On November 8, 2016 India cracked a whip on black money and counterfeit currency by legalizing the higher denomination currency notes. Since 8 Nov, the country has been debating the pros and the cons of the demonetisation move.
Here is how former RBI ex-governors' take on demonitisation. Given below are excerpts of lectures/ coloums of RBI ex-governors on demonetisation.
Raghuram Rajan at 20th Lalit Doshi Memorial lecture
I am not quite sure if what you meant is demonetise the old notes and introduce new notes instead. In the past demonetisation has been thought off as a way of getting black money out of circulation. Because people then have to come and say "how do I have this ten crores in cash sitting in my safe" and they have to explain where they got the money from. It is often cited as a solution. Unfortunately, my sense is the clever find ways around it.
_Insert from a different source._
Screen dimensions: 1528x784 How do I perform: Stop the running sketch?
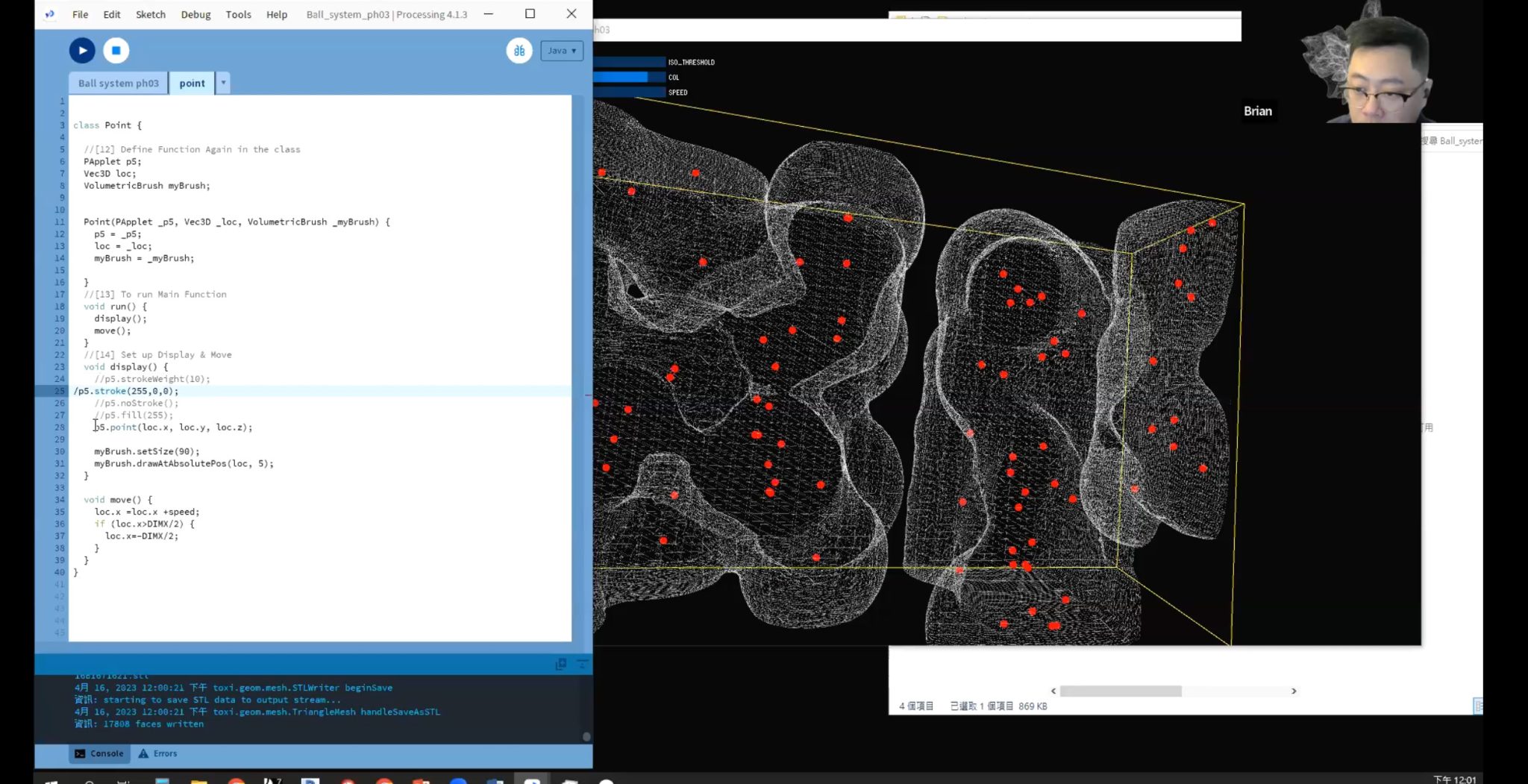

They find ways to divide up their hoard in to many smaller pieces. You do find that people who haven't thought of a way to convert black to white, throw it into the Hundi in some temples. I think there are ways around demonetization. It is not that easy to flush out the black money. Of course, a fair amount may be in the form of gold, therefore even harder to catch. I would focus more on the incentives to generate and retain black money. A lot of the incentives are on taxes.
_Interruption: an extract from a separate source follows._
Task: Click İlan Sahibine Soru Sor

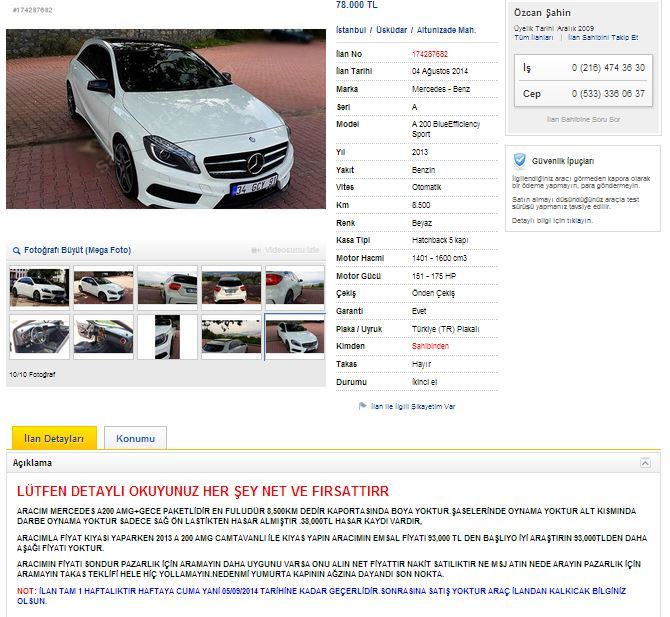Action: point(583,119)
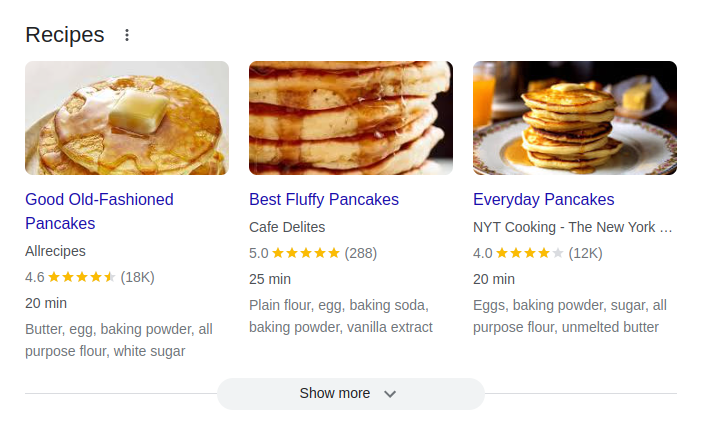Click the (18K) review count
704x440 pixels.
[138, 277]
D. Subbarao writes a column in Business Standard
The recent decision of the Government of India to delegalize high denomination currency was motivated, as per the press release issued by the Government to eliminate black money ‘which casts a long shadow of parallel economy on our real economy’ and to curb counterfeit currency, which is used to finance terrorism and drugs and as a conduit for money laundering. The Government said that in place of the delegalized currency notes, it will introduce two notes in the denomination of 500 rupees and 2000 rupees, which will be distinctly different from the outgoing notes in size, design, colour and look. In a poor economy where bulk of the ‘last mile transactions’ are done in cash, a measure like this was bound to cause fear and panic, and also scarcity of legal currency as people hoard it for safety-net purposes. Anticipating this, the Government announced a host of measures to alleviate pain and hardship, including an opportunity to exchange up to Rs. 4000 of outlawed currency into legal currency, limiting cash withdrawals from banks and ATMs and to allow use of the delegalized currency for some emergency and urgent purposes for the first 72 hours after the measure came into effect.There is also an open offer to people to deposit delegalized currency in their bank accounts without any limit for par value up to 31 December 2016.
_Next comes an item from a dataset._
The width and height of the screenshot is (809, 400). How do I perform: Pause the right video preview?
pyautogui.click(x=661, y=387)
YV Reddy at a lecture at Mahesh Buch Memorial
My interest in black money goes back to 1960. I was registering for PhD I wanted to take the subject black money in India for my thesis. My would be guide, Professor V.V. Ramanadham said that it would not be an appropriate subject for a PhD degree; there was no data available. I, therefore, changed the subject to monopoly and concentration of economic power in India. I worked for three years on the subject and I had to change that subject also for a variety of reasons.At a policy level, I came into contact with the issue of black money when we were going through the balance of payment crisis in 1991. India development bonds were floated to obtain foreign exchange from non-residents to help us tide over their crisis. At that time, there was a consensus and control systems that were prevalent before 1991 would be dismantled. It was the general understanding that there would be a regime shift in the policies away from a system that provided incentives to accumulate wealth outside India. The country was also desperately in need of foreign exchange to get over the crisis. Amnesty was granted under some conditions. General understanding at that time was that this dispensation of Amnesty was an extraordinary and one time measure. The IMF team which was negotiating with us its support was not confident that the bond issue will succeed even with amnesty, because at that time one of the reasons of the crisis was withdrawal of NRI deposits. We felt that NRIs confidence in our economy will be restored with reforms initiated, and they will put in money without waiting for formal upgrade by rating agencies. The returns for them were attractive but not excessive.
Bimal Jalan in an interview to Economic Times
It is very positive and good for us in terms of what the intention is. And over a period of time as I think he also mentioned that it will be easy to see what else needs to be done to make it available, make it accessible to the people who do not have bank account and let us hope it works out. The most crucial issue at the moment is how to increase the spread in the banking system that is the most crucial issue. The second related most important issue is that in rural areas or in semi-urban area where there are no banks accounts for the poor or for the agriculturists and, then what is to be done with their notes if they do not have a bank account.
C Rangarajan to Economic Times
The government’s move to withdraw Rs 500 and Rs 1,000 notes is a standard prescription in extinguishing unaccounted money. This has been tried in the past. But the government (this time) had three targets: those who accumulated money, who issue fake currency and those financing terrorism, the last two being of different nature. But as far as black money is concerned, this measure is a step towards reducing black money or unaccounted money from the system. It will affect the retail trade as most of the transactions are done using cash. There are some other sectors in the economy like real estate, jewellery where cash has become a major player for transaction. Those will undergo a fundamental change.